O número de transplantes realizados no Hospital de Base após a implementação dos treinamentos cresceu 108%, tornando o hospital referência em transplantes de órgãos e tecidos.

Hospital também faz trabalho de conscientizaçãoFoto: Alexandre Souza/Hospital de Base

No período de janeiro a dezembro de 2013, o HB realizou 199 transplantes. Em 2023, esse número passou para 414. Dos 3.456 procedimentos feitos na última década no hospital, o transplante de medula óssea foi o de maior número com 1.175 procedimentos. Em segundo e terceiro lugar, aparece o de rim (1.122) e o de córnea (562), respectivamente.

A região de São José do Rio Preto registra ainda 45 doadores de órgãos por milhão de habitantes, índice muito próximo ao da Espanha, referência para o mundo, com 49 doadores por milhão.

O número também é superior ao registrado no restante do estado de São Paulo, que tem a média de 24 doadores por milhão, e do registrado no Brasil que é de 19,9 doadores por milhão de habitantes, segundo o Registro Brasileiro de Transplantes.

Atualmente, no país, a taxa de autorização das famílias é 55% e na região de São José do Rio Preto esse número é de 75%.

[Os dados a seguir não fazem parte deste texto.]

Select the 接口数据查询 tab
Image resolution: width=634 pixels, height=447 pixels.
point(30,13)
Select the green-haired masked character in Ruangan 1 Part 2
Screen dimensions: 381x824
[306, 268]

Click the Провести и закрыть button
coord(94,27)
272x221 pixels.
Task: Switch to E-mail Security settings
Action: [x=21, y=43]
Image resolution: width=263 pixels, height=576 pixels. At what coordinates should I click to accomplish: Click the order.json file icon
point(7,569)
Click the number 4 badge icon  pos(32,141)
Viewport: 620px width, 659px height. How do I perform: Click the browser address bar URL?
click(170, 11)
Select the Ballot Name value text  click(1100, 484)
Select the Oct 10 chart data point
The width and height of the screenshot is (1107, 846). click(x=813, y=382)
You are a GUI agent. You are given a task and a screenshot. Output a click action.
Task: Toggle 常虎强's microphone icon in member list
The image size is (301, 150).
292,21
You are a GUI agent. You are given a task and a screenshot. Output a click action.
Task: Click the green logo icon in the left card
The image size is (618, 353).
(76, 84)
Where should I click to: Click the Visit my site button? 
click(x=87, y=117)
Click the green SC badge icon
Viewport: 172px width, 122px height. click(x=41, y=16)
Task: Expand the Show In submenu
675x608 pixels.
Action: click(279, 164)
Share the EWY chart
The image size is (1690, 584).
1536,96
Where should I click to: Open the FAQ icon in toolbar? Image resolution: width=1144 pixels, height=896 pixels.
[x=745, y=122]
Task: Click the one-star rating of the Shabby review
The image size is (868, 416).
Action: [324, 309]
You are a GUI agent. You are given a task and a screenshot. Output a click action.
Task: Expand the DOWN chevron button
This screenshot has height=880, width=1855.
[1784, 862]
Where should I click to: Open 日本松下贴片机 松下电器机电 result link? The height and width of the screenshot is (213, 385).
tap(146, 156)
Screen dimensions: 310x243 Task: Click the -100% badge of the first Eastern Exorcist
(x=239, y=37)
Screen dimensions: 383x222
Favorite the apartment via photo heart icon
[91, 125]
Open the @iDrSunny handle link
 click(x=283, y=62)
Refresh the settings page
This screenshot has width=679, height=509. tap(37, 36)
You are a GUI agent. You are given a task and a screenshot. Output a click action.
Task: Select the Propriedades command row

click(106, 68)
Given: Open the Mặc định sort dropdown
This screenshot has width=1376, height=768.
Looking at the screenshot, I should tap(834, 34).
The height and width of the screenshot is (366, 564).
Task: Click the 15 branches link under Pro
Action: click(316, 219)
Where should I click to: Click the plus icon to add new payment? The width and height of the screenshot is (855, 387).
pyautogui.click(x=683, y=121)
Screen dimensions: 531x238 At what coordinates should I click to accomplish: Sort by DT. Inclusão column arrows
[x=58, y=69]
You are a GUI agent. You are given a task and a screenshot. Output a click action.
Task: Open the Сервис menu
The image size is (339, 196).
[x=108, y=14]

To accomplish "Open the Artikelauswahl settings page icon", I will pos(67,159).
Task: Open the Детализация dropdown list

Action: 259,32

"É um trabalho de longo prazo, no qual fomos aumentando gradativamente. E não tem como crescer sozinho, para que os números de transplantes cresçam é necessário que o hospital cresça como um todo. Com muita dedicação conseguimos montar uma equipe médica voltada ao transplante, o que não é fácil já que a atividade em consultório é mais rentável para o profissional", conta Mário Abbud, nefrologista e coordenador do Centro de Transplantes de Órgãos (CTO) do Hospital de Base.

Um trabalho na faculdade de medicina da cidade para conscientizar os futuros médicos sobre a importância da doação de órgãos e sobre a necessidade de ter profissionais capacitados nessa área também é realizado pela equipe de transplantes do HB.